*** Begin section ***

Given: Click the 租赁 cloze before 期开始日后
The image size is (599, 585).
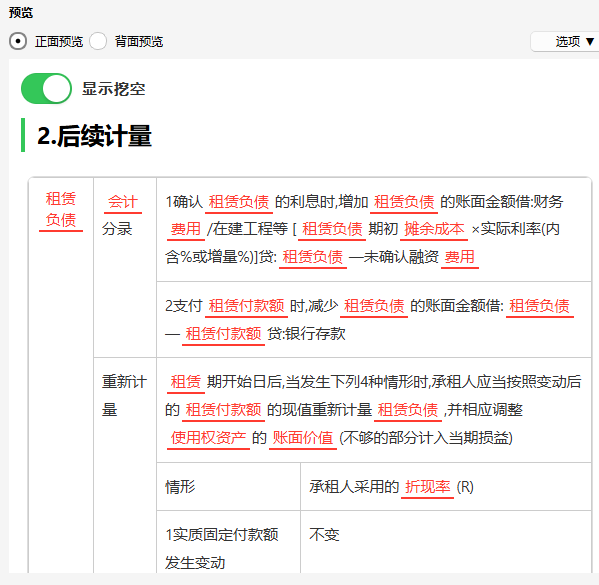Looking at the screenshot, I should pyautogui.click(x=186, y=382).
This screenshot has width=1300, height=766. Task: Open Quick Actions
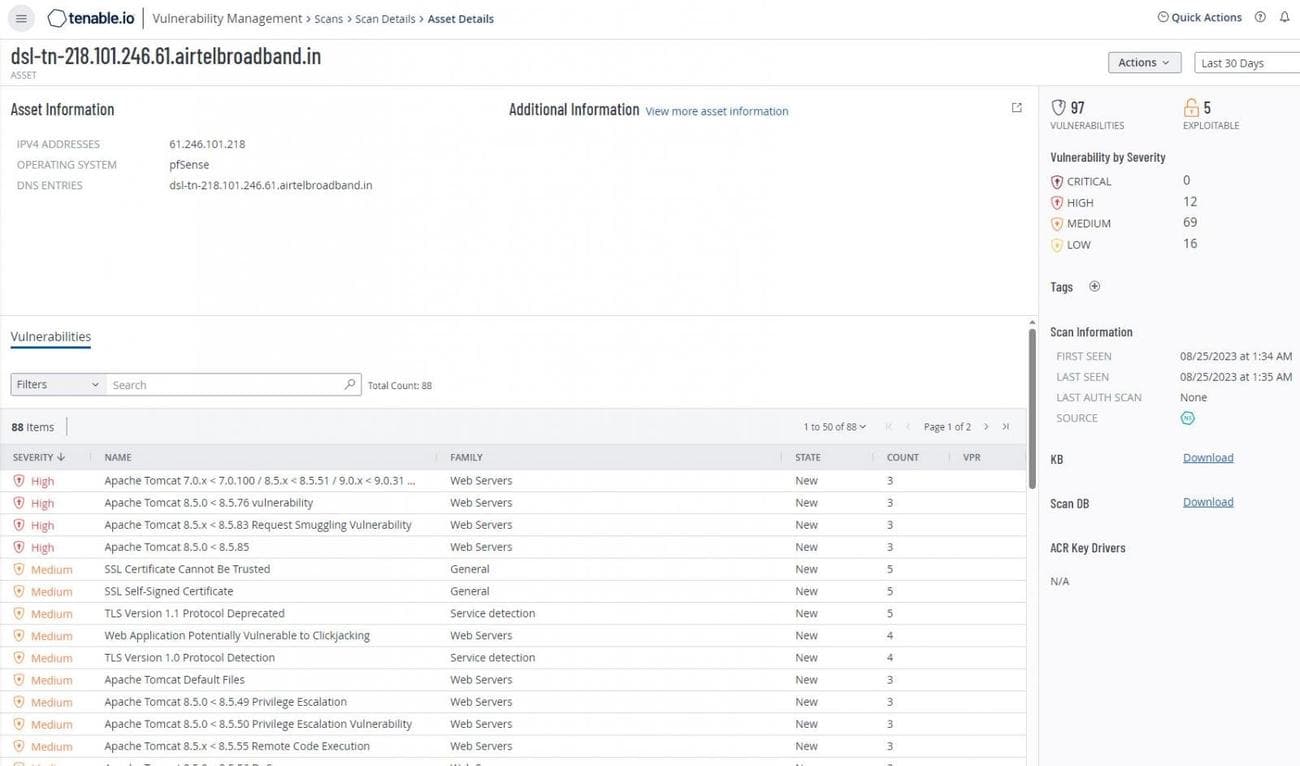point(1199,17)
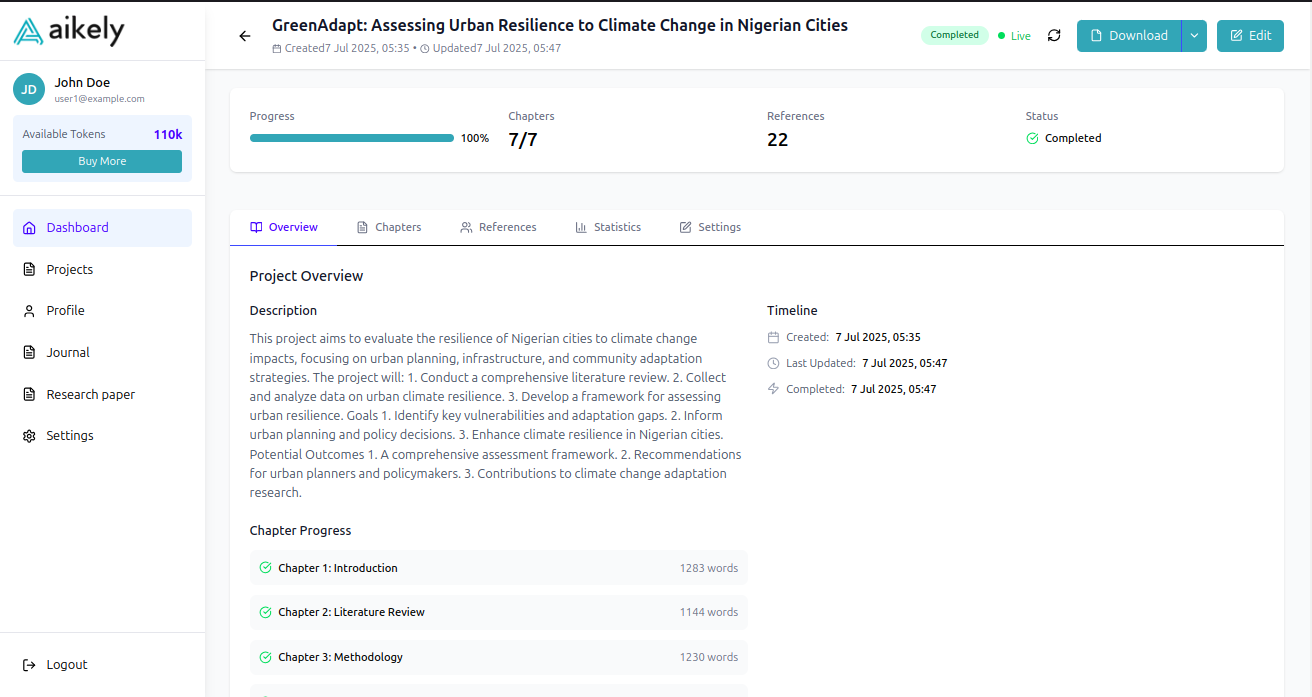
Task: Switch to the Chapters tab
Action: pos(389,228)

*** End section ***

= PROBLEM DESCRIPTION =
Transcribe the whole listing exactly but exclude images.

= EXPECTED ANSWER =
Given: Click the 租赁 cloze before 期开始日后
The image size is (599, 585).
Looking at the screenshot, I should pyautogui.click(x=186, y=382).
This screenshot has width=1300, height=766. Task: Open Quick Actions
point(1199,17)
Task: Switch to the Chapters tab
Action: pos(389,228)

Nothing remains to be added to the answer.